All of the records must be repeated exactly.

[Source records]
----------

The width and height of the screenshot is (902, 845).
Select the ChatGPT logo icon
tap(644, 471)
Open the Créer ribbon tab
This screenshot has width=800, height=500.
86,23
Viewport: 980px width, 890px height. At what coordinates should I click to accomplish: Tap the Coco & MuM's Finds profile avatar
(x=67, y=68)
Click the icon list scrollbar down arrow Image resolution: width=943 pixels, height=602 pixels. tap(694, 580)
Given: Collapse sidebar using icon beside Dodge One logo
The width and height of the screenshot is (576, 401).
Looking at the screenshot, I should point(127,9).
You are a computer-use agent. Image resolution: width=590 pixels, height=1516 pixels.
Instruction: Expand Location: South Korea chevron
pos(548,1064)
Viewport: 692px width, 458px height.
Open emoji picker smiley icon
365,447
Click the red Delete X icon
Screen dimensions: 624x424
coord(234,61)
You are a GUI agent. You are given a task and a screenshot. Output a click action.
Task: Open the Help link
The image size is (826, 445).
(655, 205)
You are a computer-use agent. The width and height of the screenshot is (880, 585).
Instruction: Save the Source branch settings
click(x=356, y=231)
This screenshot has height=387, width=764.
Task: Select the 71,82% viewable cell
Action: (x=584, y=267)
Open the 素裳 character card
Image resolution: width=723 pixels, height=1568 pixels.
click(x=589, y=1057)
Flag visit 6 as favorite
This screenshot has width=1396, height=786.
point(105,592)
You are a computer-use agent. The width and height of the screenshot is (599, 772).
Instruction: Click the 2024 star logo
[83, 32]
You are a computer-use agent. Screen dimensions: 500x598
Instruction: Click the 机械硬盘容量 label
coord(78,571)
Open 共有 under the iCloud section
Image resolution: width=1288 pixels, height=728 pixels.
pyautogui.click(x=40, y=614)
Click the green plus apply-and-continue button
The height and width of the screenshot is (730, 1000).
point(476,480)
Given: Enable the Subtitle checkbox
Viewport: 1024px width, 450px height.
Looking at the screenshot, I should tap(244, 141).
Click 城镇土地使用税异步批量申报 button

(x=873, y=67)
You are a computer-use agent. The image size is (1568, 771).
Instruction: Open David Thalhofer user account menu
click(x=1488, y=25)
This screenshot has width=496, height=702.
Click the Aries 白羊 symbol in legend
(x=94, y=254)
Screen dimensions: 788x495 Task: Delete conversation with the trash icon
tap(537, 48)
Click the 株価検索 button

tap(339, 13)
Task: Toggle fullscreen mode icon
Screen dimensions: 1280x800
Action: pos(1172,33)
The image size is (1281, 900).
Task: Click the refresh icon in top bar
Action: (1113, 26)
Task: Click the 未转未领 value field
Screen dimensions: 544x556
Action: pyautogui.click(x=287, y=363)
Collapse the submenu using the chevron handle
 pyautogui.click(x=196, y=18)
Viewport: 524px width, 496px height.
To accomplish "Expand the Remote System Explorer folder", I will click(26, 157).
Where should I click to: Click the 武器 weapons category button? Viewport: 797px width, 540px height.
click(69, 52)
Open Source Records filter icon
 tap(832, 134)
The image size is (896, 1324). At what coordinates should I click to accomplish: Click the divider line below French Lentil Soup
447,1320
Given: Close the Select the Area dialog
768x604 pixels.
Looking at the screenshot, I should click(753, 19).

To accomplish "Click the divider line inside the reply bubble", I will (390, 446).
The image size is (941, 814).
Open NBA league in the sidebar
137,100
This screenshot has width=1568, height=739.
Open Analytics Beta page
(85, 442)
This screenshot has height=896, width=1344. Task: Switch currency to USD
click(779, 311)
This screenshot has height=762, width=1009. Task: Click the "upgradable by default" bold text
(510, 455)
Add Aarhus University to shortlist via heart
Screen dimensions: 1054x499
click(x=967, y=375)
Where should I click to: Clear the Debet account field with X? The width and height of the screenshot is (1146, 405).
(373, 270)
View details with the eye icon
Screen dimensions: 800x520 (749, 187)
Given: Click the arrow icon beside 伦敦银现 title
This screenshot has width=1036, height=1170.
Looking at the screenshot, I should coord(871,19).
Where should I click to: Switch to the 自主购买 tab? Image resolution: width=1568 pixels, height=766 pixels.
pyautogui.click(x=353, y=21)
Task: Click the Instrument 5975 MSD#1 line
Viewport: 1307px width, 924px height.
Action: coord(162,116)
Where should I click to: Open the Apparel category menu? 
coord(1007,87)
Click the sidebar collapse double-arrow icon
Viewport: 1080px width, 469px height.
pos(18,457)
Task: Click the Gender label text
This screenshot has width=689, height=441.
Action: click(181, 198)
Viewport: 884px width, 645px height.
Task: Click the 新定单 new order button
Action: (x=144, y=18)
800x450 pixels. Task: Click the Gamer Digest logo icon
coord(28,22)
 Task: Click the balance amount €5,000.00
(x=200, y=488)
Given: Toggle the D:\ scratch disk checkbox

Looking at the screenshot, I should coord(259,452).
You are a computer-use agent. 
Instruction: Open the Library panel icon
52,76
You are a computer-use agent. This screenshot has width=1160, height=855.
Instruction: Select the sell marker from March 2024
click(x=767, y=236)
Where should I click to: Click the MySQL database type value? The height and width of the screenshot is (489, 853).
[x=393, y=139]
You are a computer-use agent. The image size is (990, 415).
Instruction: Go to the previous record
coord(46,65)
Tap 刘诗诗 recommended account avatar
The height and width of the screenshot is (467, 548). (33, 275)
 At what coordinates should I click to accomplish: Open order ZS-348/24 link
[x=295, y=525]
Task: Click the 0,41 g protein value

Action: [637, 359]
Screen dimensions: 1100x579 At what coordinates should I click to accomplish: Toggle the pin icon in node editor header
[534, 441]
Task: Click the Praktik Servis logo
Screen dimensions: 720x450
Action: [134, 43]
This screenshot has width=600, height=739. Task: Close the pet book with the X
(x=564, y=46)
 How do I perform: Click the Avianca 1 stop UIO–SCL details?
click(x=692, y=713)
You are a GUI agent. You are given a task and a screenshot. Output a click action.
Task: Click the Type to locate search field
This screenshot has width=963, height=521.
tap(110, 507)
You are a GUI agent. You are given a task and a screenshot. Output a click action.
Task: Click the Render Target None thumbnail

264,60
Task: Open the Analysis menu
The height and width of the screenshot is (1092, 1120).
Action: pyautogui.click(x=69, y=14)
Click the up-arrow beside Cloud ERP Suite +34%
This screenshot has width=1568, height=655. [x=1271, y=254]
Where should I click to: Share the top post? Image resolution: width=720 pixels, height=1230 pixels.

----------

→ Exercise result:
The width and height of the screenshot is (902, 845).
Select the ChatGPT logo icon
tap(644, 471)
Open the Créer ribbon tab
This screenshot has width=800, height=500.
86,23
Viewport: 980px width, 890px height. At what coordinates should I click to accomplish: Tap the Coco & MuM's Finds profile avatar
(x=67, y=68)
Click the icon list scrollbar down arrow Image resolution: width=943 pixels, height=602 pixels. tap(694, 580)
Given: Collapse sidebar using icon beside Dodge One logo
The width and height of the screenshot is (576, 401).
Looking at the screenshot, I should point(127,9).
You are a computer-use agent. Image resolution: width=590 pixels, height=1516 pixels.
Instruction: Expand Location: South Korea chevron
pos(548,1064)
Viewport: 692px width, 458px height.
Open emoji picker smiley icon
365,447
Click the red Delete X icon
Screen dimensions: 624x424
coord(234,61)
You are a GUI agent. You are given a task and a screenshot. Output a click action.
Task: Open the Help link
The image size is (826, 445).
(655, 205)
You are a computer-use agent. The width and height of the screenshot is (880, 585).
Instruction: Save the Source branch settings
click(x=356, y=231)
This screenshot has height=387, width=764.
Task: Select the 71,82% viewable cell
Action: (x=584, y=267)
Open the 素裳 character card
Image resolution: width=723 pixels, height=1568 pixels.
click(x=589, y=1057)
Flag visit 6 as favorite
This screenshot has width=1396, height=786.
point(105,592)
You are a computer-use agent. The width and height of the screenshot is (599, 772).
Instruction: Click the 2024 star logo
[83, 32]
You are a computer-use agent. Screen dimensions: 500x598
Instruction: Click the 机械硬盘容量 label
coord(78,571)
Open 共有 under the iCloud section
Image resolution: width=1288 pixels, height=728 pixels.
pyautogui.click(x=40, y=614)
Click the green plus apply-and-continue button
The height and width of the screenshot is (730, 1000).
point(476,480)
Given: Enable the Subtitle checkbox
Viewport: 1024px width, 450px height.
Looking at the screenshot, I should tap(244, 141).
Click 城镇土地使用税异步批量申报 button

(x=873, y=67)
You are a computer-use agent. The image size is (1568, 771).
Instruction: Open David Thalhofer user account menu
click(x=1488, y=25)
This screenshot has width=496, height=702.
Click the Aries 白羊 symbol in legend
(x=94, y=254)
Screen dimensions: 788x495 Task: Delete conversation with the trash icon
tap(537, 48)
Click the 株価検索 button

tap(339, 13)
Task: Toggle fullscreen mode icon
Screen dimensions: 1280x800
Action: pos(1172,33)
The image size is (1281, 900).
Task: Click the refresh icon in top bar
Action: (1113, 26)
Task: Click the 未转未领 value field
Screen dimensions: 544x556
Action: pyautogui.click(x=287, y=363)
Collapse the submenu using the chevron handle
 pyautogui.click(x=196, y=18)
Viewport: 524px width, 496px height.
To accomplish "Expand the Remote System Explorer folder", I will click(26, 157).
Where should I click to: Click the 武器 weapons category button? Viewport: 797px width, 540px height.
click(69, 52)
Open Source Records filter icon
 tap(832, 134)
The image size is (896, 1324). At what coordinates should I click to accomplish: Click the divider line below French Lentil Soup
447,1320
Given: Close the Select the Area dialog
768x604 pixels.
Looking at the screenshot, I should click(753, 19).

To accomplish "Click the divider line inside the reply bubble", I will (390, 446).
The image size is (941, 814).
Open NBA league in the sidebar
137,100
This screenshot has width=1568, height=739.
Open Analytics Beta page
(85, 442)
This screenshot has height=896, width=1344. Task: Switch currency to USD
click(779, 311)
This screenshot has height=762, width=1009. Task: Click the "upgradable by default" bold text
(510, 455)
Add Aarhus University to shortlist via heart
Screen dimensions: 1054x499
click(x=967, y=375)
Where should I click to: Clear the Debet account field with X? The width and height of the screenshot is (1146, 405).
(373, 270)
View details with the eye icon
Screen dimensions: 800x520 (749, 187)
Given: Click the arrow icon beside 伦敦银现 title
This screenshot has width=1036, height=1170.
Looking at the screenshot, I should coord(871,19).
Where should I click to: Switch to the 自主购买 tab? Image resolution: width=1568 pixels, height=766 pixels.
pyautogui.click(x=353, y=21)
Task: Click the Instrument 5975 MSD#1 line
Viewport: 1307px width, 924px height.
Action: coord(162,116)
Where should I click to: Open the Apparel category menu? 
coord(1007,87)
Click the sidebar collapse double-arrow icon
Viewport: 1080px width, 469px height.
pos(18,457)
Task: Click the Gender label text
This screenshot has width=689, height=441.
Action: click(181, 198)
Viewport: 884px width, 645px height.
Task: Click the 新定单 new order button
Action: (x=144, y=18)
800x450 pixels. Task: Click the Gamer Digest logo icon
coord(28,22)
 Task: Click the balance amount €5,000.00
(x=200, y=488)
Given: Toggle the D:\ scratch disk checkbox

Looking at the screenshot, I should coord(259,452).
You are a computer-use agent. 
Instruction: Open the Library panel icon
52,76
You are a computer-use agent. This screenshot has width=1160, height=855.
Instruction: Select the sell marker from March 2024
click(x=767, y=236)
Where should I click to: Click the MySQL database type value? The height and width of the screenshot is (489, 853).
[x=393, y=139]
You are a computer-use agent. The image size is (990, 415).
Instruction: Go to the previous record
coord(46,65)
Tap 刘诗诗 recommended account avatar
The height and width of the screenshot is (467, 548). (33, 275)
 At what coordinates should I click to accomplish: Open order ZS-348/24 link
[x=295, y=525]
Task: Click the 0,41 g protein value

Action: [637, 359]
Screen dimensions: 1100x579 At what coordinates should I click to accomplish: Toggle the pin icon in node editor header
[534, 441]
Task: Click the Praktik Servis logo
Screen dimensions: 720x450
Action: [134, 43]
This screenshot has width=600, height=739. Task: Close the pet book with the X
(x=564, y=46)
 How do I perform: Click the Avianca 1 stop UIO–SCL details?
click(x=692, y=713)
You are a GUI agent. You are given a task and a screenshot. Output a click action.
Task: Click the Type to locate search field
This screenshot has width=963, height=521.
tap(110, 507)
You are a GUI agent. You are given a task and a screenshot. Output a click action.
Task: Click the Render Target None thumbnail

264,60
Task: Open the Analysis menu
The height and width of the screenshot is (1092, 1120).
Action: pyautogui.click(x=69, y=14)
Click the up-arrow beside Cloud ERP Suite +34%
This screenshot has width=1568, height=655. [x=1271, y=254]
Where should I click to: Share the top post? Image resolution: width=720 pixels, height=1230 pixels.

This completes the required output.